Personalrat: Viel mehr Bauchschmerzen-Einsätze, als von Senatorin genannt
Zudem bemängelte sie den schleppenden Fortschritt bei der in Tegel geplanten Rettungsdienstakademie. Der frühere Innensenator Andreas Geisel (SPD) ist jetzt Bausenator und damit für den Neubau der Ausbildungsstätte verantwortlich. „Er hat mit dem Hauptpersonalrat zu rechnen. Wir werden ihm aufs Dach steigen“, so Ortmann.

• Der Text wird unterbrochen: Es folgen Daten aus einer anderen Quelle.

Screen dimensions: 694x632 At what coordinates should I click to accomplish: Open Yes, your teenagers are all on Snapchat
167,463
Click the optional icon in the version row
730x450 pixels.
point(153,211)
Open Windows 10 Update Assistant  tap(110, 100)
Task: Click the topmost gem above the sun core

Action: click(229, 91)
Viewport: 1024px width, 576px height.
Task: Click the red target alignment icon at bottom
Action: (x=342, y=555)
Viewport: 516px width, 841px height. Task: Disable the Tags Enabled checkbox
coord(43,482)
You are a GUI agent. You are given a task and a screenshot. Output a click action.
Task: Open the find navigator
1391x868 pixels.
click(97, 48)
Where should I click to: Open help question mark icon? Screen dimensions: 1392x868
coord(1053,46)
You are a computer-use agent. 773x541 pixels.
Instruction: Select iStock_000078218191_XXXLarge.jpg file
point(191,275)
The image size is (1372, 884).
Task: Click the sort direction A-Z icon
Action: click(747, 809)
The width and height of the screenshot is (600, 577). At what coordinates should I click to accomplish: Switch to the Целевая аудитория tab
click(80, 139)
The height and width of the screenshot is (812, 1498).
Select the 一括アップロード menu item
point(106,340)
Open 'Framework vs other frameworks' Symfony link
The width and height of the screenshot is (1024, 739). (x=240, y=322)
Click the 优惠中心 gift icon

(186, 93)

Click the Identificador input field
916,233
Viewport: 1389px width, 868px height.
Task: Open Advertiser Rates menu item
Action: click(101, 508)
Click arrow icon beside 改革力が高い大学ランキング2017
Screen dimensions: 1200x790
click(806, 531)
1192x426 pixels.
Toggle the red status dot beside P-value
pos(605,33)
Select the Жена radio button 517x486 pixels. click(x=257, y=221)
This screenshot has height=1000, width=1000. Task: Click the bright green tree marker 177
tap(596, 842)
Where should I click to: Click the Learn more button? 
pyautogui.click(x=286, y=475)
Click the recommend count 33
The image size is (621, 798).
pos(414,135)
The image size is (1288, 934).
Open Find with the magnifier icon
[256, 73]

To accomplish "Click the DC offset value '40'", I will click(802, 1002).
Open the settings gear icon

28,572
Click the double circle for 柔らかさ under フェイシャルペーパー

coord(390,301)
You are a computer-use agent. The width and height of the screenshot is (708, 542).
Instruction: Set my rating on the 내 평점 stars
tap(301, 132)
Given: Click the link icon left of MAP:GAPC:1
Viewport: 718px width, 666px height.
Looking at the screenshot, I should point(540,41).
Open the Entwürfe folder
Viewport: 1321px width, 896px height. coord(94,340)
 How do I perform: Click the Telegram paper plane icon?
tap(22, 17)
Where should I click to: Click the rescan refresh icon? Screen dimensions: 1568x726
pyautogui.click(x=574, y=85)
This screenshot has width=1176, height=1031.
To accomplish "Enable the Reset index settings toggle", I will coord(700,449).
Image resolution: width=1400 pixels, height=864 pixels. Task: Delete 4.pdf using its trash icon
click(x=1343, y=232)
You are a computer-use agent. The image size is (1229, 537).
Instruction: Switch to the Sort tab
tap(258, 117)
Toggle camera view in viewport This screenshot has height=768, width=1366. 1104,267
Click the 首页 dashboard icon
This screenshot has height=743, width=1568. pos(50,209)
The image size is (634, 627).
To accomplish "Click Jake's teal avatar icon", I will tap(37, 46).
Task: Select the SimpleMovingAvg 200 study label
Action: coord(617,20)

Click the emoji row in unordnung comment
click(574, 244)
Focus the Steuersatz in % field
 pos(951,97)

Lars Wieg, Vorsitzender des Personalrates der Berliner Feuerwehr, kritisierte die aus seiner Sicht schlechte Kommunikationspolitik innerhalb der Behörde. Die von Homrighausen versprochene Transparenz könne man nicht erkennen.
So kam der Personalrat auf 17.000 Einsätze im Jahr zum Code 1A1 wegen Bauchschmerzen. Dort fragt man sich, wie Spranger auf 7000 bis 8000 kommt.